Transfection, immunoblotting, and luciferase experiments

Transfection was done with Polyfect (Qiagen) for COS7 cells, the TransIT293 reagent (Mirus) for 293T cells, Lipofectamine2000 (Invitrogen) for MEF cells, and HeLa Monster (Mirus) for HeLa cells. Immunoblotting was performed according to standard protocols. All experiments were repeated at least once, and representative images of gels are shown. NFκB luciferase reporter experiments were performed as previously described [33].

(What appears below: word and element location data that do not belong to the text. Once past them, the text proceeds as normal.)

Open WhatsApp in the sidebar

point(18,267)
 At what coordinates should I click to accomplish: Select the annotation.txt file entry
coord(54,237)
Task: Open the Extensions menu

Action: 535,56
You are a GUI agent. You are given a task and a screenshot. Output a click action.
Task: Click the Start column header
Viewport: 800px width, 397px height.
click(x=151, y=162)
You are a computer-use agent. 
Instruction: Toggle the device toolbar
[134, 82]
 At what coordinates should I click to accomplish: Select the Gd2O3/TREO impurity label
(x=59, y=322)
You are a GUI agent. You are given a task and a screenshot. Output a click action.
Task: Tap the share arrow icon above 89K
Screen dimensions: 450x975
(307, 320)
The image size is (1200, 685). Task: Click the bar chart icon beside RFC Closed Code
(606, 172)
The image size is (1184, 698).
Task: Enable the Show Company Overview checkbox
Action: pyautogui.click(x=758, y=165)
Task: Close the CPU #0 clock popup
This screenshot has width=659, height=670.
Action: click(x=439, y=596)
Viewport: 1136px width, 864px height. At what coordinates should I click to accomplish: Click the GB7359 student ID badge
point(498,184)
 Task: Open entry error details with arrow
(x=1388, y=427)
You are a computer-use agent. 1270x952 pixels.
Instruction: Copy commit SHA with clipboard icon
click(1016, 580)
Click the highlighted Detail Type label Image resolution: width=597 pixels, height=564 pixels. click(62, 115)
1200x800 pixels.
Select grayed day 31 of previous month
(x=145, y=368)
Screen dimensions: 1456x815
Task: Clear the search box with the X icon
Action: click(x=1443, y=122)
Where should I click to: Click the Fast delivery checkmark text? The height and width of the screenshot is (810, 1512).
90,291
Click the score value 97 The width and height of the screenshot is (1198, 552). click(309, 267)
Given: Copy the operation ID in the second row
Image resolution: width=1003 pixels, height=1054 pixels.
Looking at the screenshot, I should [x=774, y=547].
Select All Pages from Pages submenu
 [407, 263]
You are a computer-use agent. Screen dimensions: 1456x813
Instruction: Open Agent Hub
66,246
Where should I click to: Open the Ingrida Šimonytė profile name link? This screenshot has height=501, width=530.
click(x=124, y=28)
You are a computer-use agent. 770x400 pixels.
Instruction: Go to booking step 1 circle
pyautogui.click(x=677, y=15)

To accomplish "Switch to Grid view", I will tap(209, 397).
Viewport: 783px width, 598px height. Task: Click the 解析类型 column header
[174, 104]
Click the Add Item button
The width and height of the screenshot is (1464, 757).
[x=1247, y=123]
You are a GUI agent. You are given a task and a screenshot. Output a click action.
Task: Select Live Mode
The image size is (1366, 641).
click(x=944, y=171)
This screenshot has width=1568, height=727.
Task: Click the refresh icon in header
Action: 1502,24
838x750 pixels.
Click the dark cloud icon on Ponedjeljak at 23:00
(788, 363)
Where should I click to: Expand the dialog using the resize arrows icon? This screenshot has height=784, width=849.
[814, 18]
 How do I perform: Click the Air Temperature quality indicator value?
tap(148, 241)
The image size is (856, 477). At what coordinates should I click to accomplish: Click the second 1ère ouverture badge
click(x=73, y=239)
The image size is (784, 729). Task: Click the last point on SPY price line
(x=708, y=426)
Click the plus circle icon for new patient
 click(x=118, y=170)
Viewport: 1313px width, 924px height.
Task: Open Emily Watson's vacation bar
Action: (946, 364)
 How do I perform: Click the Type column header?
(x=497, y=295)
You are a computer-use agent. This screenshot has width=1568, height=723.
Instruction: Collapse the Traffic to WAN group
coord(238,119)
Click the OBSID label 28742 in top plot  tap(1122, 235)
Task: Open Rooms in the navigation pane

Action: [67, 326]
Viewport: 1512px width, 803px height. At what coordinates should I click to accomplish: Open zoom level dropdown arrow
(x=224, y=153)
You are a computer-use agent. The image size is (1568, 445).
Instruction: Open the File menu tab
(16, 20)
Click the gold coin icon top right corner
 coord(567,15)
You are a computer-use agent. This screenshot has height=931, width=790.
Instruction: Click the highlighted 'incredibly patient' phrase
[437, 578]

Subcellular fractionation and membrane floatation experiments

Cells were lysed in a hypotonic buffer (50mM Hepes, 7.3, 10mM potassium chloride, 2mM magnesium chloride, 1mM dithiothreitol , plus a protease inhibitor cocktail) by passing through 25G needles and by subsequent homogenization in a Dounce homogenizer. Cell extracts were cleared by centrifugation at 1,000g to remove the nuclei and intact cells. The supernatant fractions were subjected to further centrifugation at 100,000g to separate the membrane pellets from the cytosol. To float the lysosome-associated membranes, microsomes were resuspended in a buffer M (50mM Hepes, 7.3, 150mM potassium acetate, 2mM magnesium chloride) that also contains 67% sucrose. Membranes (50µl) were placed at the bottom of an ultracentrifugation tube under a layer of 130µl buffer M containing 40% sucrose and a layer of 20µl buffer M containing 20% sucrose. Membranes were subjected to centrifugation in a Beckman TLA100.1 rotor at 200kg for 1h. Fractions (20µl) were taken and analyzed by immunoblotting.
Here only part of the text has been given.